Post-processing without loading frames into CPU

Please provide complete information as applicable to your setup.

• Hardware Platform (Jetson / GPU) Jetson
• DeepStream Version 5.1
• Issue Type( questions, new requirements, bugs) Question

I am planning to do post-processing on nvinfer results. I have an object detection TLT model running on a nvinfer element. For instance, I would like to crop the frames using the model’s output bounding box. For this, of course, I can write a custom plugin that loads the frame and meta from the buffer and produces the crops. However, this will have the overhead of loading the entire frame to the CPU, which is inefficient. How can I improve this? How can I avoid loading the entire frame from buffer to CPU? Is there any plugin?
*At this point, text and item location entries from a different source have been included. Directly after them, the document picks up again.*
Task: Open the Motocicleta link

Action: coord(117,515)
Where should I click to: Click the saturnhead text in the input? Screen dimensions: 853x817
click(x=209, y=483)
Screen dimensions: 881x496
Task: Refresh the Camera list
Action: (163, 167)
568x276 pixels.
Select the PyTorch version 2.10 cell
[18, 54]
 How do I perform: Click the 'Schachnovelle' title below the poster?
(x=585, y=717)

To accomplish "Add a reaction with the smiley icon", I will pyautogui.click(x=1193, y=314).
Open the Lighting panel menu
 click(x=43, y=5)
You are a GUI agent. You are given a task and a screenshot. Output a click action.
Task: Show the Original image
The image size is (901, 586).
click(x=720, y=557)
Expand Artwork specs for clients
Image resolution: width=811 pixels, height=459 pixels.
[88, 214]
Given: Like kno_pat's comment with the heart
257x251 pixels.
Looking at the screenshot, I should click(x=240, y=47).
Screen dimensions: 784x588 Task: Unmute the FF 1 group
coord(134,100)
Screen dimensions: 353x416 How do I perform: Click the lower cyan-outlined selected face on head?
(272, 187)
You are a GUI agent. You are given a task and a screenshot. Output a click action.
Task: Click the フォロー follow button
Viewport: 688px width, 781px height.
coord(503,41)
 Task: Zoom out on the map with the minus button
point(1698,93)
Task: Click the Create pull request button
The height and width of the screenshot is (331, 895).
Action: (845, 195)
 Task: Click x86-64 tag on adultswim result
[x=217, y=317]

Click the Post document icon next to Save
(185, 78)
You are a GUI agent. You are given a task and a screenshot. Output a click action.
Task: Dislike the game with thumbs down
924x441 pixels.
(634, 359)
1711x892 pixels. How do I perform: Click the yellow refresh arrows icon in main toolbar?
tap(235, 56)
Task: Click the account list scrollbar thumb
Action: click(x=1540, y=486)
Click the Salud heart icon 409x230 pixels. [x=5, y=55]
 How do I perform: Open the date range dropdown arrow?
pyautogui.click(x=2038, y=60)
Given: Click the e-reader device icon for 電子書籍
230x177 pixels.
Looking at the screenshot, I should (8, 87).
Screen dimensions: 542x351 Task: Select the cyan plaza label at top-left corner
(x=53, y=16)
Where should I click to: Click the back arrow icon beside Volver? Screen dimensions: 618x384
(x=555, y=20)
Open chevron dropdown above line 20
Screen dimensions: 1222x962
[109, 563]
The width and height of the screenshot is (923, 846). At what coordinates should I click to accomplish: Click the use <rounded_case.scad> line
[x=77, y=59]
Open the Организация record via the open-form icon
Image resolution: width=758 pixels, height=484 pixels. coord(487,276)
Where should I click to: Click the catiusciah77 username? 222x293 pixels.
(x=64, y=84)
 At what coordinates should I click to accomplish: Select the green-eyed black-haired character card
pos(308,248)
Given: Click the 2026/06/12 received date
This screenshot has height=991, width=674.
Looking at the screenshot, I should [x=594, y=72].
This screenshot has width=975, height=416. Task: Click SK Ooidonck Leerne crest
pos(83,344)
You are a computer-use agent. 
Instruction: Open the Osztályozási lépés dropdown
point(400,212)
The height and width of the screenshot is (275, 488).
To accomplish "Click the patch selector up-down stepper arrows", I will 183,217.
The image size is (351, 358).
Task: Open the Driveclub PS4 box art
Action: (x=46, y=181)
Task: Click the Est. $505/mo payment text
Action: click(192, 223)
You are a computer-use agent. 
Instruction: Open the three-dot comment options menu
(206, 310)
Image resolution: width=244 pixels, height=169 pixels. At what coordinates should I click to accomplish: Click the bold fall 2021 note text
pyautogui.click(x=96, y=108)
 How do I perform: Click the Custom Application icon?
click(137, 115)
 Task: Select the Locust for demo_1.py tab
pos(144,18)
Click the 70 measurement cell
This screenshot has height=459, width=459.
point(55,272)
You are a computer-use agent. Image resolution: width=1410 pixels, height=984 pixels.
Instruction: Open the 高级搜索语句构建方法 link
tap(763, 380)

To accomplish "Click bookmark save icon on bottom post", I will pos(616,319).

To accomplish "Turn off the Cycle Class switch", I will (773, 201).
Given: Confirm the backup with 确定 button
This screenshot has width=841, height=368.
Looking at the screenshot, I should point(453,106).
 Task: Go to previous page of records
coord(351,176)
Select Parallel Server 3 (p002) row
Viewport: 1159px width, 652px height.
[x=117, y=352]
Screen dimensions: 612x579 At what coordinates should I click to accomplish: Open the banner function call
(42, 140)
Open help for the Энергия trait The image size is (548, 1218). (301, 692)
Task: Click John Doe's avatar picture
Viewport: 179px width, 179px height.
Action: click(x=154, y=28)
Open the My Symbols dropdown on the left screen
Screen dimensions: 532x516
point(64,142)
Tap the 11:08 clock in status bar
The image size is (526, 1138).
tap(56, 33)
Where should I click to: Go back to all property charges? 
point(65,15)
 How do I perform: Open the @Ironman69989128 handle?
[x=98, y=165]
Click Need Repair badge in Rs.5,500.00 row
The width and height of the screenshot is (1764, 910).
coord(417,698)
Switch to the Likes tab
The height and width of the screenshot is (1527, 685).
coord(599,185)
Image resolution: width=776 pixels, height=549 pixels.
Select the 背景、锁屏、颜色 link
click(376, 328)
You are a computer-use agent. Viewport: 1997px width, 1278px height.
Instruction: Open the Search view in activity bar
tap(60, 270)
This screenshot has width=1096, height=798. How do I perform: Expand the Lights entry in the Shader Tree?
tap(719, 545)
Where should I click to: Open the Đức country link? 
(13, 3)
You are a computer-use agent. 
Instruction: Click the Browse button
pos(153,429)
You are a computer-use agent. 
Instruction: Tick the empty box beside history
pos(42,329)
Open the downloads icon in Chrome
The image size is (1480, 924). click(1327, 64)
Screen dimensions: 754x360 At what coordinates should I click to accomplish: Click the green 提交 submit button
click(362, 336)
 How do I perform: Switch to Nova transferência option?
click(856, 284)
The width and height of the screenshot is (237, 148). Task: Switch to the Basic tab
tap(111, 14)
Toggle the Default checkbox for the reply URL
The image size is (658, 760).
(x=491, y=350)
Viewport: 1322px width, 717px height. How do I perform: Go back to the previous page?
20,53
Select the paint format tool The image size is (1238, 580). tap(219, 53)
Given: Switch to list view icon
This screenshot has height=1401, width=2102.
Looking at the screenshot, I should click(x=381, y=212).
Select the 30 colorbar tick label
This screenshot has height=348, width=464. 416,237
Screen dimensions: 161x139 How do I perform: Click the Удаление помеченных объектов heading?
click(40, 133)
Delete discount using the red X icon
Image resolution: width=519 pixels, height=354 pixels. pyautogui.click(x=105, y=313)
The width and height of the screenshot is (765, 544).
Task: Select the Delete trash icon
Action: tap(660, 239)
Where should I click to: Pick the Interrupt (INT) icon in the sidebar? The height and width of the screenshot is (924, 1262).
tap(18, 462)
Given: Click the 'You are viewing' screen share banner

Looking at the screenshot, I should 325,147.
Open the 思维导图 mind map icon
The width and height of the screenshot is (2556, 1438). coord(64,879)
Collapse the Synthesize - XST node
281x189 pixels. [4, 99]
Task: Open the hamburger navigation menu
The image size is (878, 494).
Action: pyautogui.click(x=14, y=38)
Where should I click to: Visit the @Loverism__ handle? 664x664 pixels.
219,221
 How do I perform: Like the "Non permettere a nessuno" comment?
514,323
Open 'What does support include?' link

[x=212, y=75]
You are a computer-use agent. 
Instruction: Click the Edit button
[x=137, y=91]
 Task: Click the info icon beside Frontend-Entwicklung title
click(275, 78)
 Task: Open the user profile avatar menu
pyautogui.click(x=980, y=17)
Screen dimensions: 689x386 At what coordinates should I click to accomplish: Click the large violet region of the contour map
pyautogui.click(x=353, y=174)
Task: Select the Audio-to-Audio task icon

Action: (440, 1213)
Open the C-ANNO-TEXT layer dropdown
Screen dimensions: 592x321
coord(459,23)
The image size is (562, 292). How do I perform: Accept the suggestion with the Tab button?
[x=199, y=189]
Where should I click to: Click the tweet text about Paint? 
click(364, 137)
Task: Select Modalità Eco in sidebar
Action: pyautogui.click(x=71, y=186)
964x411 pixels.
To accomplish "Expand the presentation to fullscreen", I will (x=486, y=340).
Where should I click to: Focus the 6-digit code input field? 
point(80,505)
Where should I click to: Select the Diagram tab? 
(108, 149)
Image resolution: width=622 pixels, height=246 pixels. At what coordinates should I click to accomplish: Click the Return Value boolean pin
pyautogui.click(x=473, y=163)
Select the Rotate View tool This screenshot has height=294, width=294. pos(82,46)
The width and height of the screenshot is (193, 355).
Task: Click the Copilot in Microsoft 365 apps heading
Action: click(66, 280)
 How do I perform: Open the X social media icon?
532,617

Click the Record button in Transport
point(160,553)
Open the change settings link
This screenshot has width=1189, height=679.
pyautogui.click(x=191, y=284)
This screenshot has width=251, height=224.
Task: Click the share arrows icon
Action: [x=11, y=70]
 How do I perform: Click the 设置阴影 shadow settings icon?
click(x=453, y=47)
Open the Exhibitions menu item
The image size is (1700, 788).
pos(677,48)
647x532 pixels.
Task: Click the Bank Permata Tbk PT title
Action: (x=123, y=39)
do you mean you want to copy part of the frame into CPU buffer?
What the frame format you want?
What region of frame you want to copy out? the region in bbox?

Yes, for instance, only the detected bounding boxes. Imagine that I want to send the crops to a web API. I don’t need the entire frame, but only the crops.

To load the frame from the buffer with get_nvds_buf_surface, I had to convert it to RGBA format with nvvideconvert. However, the format I am using in general is RGB.

Exactly.

you can use cudaMemcpy2d*() API to copy the region from GPU memory to CPU memory.

Thank you for your help. I will definitely try this out. In the mean time, is there any way to do this in Python? (in the chain function of a custom plugin that is written in Python)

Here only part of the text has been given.